617.0701 Meetings of members, generally; failure to hold annual meeting; special meeting; consent to corporate actions without meetings; waiver of notice of meetings.--
(1) The frequency of all meetings of members, the time and manner of notice of such meetings, the conduct and adjournment of such meetings, the determination of members entitled to notice or to vote at such meetings, and the number or voting power of members necessary to constitute a quorum, shall be determined by or in accordance with the articles of incorporation or the bylaws. The place and time of all meetings may be determined by the board of directors.
(2) Failure to hold an annual meeting does not cause a forfeiture or give cause for dissolution of the corporation, nor does such failure affect otherwise valid corporate acts, except as provided in s. 617.1430 in the case of a deadlock among the directors or the members.
(3) Special meetings of the members may be called by the president, the chair of the board of directors, the board of directors, or such other officers or persons as are provided for in the articles of incorporation or the bylaws.

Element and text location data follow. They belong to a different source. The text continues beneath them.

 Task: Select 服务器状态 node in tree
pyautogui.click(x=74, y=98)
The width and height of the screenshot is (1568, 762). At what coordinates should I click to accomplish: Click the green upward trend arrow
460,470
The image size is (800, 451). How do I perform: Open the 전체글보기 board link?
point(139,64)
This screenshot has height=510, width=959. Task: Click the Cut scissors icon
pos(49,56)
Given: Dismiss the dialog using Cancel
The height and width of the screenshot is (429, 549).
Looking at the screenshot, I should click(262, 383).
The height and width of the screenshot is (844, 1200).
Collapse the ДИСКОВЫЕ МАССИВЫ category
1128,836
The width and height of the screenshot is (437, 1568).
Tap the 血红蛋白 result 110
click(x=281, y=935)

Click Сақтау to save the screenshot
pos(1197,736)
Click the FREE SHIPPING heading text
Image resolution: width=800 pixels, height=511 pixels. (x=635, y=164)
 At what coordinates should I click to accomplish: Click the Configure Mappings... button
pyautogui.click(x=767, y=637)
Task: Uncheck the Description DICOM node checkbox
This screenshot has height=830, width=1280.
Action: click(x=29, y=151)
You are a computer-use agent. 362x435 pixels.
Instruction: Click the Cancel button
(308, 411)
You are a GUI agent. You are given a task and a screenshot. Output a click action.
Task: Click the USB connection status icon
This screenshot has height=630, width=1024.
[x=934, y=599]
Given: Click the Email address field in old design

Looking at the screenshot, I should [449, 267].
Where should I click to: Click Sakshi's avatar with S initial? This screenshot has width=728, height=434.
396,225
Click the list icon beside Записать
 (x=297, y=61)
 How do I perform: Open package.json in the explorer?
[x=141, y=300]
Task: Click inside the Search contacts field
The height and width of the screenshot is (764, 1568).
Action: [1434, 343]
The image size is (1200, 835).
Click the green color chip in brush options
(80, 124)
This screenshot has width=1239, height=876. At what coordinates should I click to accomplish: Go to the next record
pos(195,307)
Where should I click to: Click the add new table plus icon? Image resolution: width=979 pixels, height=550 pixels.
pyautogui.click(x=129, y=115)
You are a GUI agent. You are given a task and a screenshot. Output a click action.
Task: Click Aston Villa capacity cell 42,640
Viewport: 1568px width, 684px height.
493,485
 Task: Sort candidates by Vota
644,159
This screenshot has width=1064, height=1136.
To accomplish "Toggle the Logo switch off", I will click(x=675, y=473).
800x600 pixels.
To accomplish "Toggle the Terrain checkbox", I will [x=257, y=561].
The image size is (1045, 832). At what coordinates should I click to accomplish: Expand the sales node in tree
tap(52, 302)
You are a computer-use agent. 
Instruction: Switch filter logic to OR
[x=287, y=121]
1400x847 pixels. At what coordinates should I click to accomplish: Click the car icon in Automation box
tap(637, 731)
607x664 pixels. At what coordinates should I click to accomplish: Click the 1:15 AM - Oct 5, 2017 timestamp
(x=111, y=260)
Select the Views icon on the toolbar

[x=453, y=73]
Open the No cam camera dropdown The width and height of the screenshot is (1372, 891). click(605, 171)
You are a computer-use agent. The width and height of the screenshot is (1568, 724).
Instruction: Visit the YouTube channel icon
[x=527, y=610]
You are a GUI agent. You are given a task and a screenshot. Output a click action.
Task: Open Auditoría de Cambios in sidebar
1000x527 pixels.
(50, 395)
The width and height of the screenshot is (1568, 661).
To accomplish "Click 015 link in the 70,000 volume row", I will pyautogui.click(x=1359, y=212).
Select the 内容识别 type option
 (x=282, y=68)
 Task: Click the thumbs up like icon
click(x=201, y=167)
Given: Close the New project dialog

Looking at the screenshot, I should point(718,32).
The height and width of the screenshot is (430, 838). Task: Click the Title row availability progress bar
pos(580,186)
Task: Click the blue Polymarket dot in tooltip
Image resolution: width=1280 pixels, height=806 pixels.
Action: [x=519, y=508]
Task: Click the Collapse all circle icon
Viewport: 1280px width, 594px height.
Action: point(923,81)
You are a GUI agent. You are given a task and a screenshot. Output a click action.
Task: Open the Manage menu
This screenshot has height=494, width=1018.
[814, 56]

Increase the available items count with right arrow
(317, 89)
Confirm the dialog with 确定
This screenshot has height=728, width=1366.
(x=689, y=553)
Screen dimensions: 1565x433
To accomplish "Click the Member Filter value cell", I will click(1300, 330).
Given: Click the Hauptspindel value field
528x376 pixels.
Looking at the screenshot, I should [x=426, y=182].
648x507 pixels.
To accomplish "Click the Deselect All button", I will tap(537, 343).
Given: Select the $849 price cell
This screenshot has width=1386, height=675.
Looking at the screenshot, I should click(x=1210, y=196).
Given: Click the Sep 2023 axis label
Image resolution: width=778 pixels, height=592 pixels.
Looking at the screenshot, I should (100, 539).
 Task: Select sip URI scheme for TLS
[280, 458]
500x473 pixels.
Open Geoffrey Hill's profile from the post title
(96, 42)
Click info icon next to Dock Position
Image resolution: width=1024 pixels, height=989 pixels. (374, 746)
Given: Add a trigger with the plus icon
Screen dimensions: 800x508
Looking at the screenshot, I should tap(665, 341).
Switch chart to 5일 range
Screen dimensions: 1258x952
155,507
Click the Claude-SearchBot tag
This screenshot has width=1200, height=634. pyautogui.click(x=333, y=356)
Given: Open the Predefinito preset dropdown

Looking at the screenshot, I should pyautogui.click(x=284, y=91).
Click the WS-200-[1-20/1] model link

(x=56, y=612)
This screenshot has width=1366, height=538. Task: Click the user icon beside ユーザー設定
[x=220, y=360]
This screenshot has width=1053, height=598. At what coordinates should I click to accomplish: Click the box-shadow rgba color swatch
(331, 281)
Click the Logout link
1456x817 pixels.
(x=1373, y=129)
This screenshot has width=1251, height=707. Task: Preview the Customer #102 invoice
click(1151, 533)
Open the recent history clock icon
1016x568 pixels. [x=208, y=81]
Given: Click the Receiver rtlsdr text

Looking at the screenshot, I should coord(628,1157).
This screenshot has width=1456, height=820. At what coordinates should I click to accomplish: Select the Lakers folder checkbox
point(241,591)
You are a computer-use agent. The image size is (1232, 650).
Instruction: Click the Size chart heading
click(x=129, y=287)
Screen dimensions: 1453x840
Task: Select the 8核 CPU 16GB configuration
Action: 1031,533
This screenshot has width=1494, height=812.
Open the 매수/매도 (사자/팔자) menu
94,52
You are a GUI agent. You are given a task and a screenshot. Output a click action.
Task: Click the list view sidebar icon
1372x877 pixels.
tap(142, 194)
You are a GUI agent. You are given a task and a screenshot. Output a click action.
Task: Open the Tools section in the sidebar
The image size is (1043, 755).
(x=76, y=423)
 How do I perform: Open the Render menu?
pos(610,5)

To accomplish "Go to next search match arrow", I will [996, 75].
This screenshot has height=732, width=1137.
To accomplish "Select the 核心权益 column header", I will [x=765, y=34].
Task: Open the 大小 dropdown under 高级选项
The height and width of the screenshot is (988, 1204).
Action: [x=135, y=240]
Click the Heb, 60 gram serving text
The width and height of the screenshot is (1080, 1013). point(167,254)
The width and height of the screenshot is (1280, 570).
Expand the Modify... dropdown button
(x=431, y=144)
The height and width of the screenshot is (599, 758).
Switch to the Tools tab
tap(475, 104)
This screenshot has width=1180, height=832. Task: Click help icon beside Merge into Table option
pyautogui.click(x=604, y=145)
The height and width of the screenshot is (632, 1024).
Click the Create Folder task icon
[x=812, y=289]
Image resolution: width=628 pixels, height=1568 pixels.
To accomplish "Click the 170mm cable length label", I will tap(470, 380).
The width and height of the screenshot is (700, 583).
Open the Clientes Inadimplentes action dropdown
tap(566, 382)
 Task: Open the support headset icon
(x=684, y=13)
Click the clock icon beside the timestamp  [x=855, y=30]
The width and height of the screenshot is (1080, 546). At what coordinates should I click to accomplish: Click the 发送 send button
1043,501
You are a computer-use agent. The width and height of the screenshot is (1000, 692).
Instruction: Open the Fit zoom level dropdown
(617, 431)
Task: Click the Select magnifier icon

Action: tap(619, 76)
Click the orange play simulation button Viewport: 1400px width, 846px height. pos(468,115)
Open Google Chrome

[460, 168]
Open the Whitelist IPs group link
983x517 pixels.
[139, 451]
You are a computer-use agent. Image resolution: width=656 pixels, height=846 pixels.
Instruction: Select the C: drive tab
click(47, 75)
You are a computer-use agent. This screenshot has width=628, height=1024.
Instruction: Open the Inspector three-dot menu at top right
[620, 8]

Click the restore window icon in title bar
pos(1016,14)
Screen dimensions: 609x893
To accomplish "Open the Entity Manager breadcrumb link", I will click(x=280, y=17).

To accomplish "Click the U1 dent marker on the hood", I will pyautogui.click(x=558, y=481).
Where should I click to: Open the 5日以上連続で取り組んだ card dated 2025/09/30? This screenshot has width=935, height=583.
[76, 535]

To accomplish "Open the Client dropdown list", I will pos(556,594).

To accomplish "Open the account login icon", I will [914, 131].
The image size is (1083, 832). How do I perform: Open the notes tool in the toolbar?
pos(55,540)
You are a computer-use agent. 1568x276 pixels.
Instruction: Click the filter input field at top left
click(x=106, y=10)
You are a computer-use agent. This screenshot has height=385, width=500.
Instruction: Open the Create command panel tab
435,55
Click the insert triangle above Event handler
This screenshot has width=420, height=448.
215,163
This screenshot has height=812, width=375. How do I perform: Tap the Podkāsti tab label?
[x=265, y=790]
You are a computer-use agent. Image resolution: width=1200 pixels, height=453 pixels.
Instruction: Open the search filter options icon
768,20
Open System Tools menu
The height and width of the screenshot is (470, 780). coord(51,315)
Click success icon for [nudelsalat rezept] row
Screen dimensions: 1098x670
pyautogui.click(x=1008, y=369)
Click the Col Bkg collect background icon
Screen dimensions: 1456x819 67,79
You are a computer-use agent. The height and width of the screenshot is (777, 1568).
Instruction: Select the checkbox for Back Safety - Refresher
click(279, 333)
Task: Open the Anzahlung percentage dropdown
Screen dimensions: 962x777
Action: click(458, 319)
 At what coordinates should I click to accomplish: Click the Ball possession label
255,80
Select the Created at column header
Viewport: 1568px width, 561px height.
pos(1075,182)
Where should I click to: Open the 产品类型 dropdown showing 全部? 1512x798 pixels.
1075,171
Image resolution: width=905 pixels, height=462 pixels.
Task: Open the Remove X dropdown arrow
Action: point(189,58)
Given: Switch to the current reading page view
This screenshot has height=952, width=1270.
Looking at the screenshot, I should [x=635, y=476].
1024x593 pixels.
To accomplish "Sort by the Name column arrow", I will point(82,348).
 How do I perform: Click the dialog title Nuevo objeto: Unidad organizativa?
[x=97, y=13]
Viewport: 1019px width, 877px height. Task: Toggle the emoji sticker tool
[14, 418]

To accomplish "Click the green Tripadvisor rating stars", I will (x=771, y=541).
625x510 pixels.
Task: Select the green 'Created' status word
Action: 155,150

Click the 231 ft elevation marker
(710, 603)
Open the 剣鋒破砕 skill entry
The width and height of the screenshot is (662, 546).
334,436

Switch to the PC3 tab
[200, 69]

(4)(a) Unless otherwise provided in the articles of incorporation, action required or permitted by this act to be taken at an annual or special meeting of members may be taken without a meeting, without prior notice, and without a vote if the action is taken by the members entitled to vote on such action and having not less than the minimum number of votes necessary to authorize such action at a meeting at which all members entitled to vote on such action were present and voted. In order to be effective, the action must be evidenced by one or more written consents describing the action taken, dated and signed by approving members having the requisite number of votes and entitled to vote on such action, and delivered to the corporation by delivery to its principal office in this state, its principal place of business, the corporate secretary, or another officer or agent of the corporation having custody of the book in which proceedings of meetings of members are recorded. Written consent shall not be effective to take the corporate action referred to in the consent unless the consent is signed by members having the requisite number of votes necessary to authorize the action within 60 days of the date of the earliest dated consent and is delivered in the manner required by this section.
(b) Any written consent may be revoked prior to the date that the corporation receives the required number of consents to authorize the proposed action. A revocation is not effective unless in writing and until received by the corporation at its principal office in this state or its principal place of business, or received by the corporate secretary or other officer or agent of the corporation having custody of the book in which proceedings of meetings of members are recorded.
(c) Within 10 days after obtaining such authorization by written consent, notice must be given to those members who are entitled to vote on the action but who have not consented in writing. The notice must fairly summarize the material features of the authorized action.
(d) A consent signed under this section has the effect of a meeting vote and may be described as such in any document.
(e) If the action to which the members consent is such as would have required the filing of a certificate under any other section of this act if such action had been voted on by members at a meeting thereof, the certificate filed under such other section must state that written consent has been given in accordance with the provisions of this section.
(f) Whenever action is taken pursuant to this section, the written consent of the members consenting to such action or the written reports of inspectors appointed to tabulate such consents must be filed with the minutes of proceedings of members.
(5)(a) Notice of a meeting of members need not be given to any member who signs a waiver of notice, in person or by proxy, either before or after the meeting. Unless required by the bylaws, neither the affairs transacted nor the purpose of the meeting need be specified in the waiver.
(b) Attendance of a member at a meeting, either in person or by proxy, constitutes waiver of notice and waiver of any and all objections to the place of the meeting, the time of the meeting, or the manner in which it has been called or convened, unless the member attends a meeting solely for the purpose of stating, at the beginning of the meeting, any such objection or objections to the transaction of affairs.
(6) Subsections (1) and (3) do not apply to any corporation that is an association as defined in s. 720.301
History.--s. 35, ch. 90-179; s. 49, ch. 95-274; s. 81, ch. 97-102; s. 53, ch. 2000-258.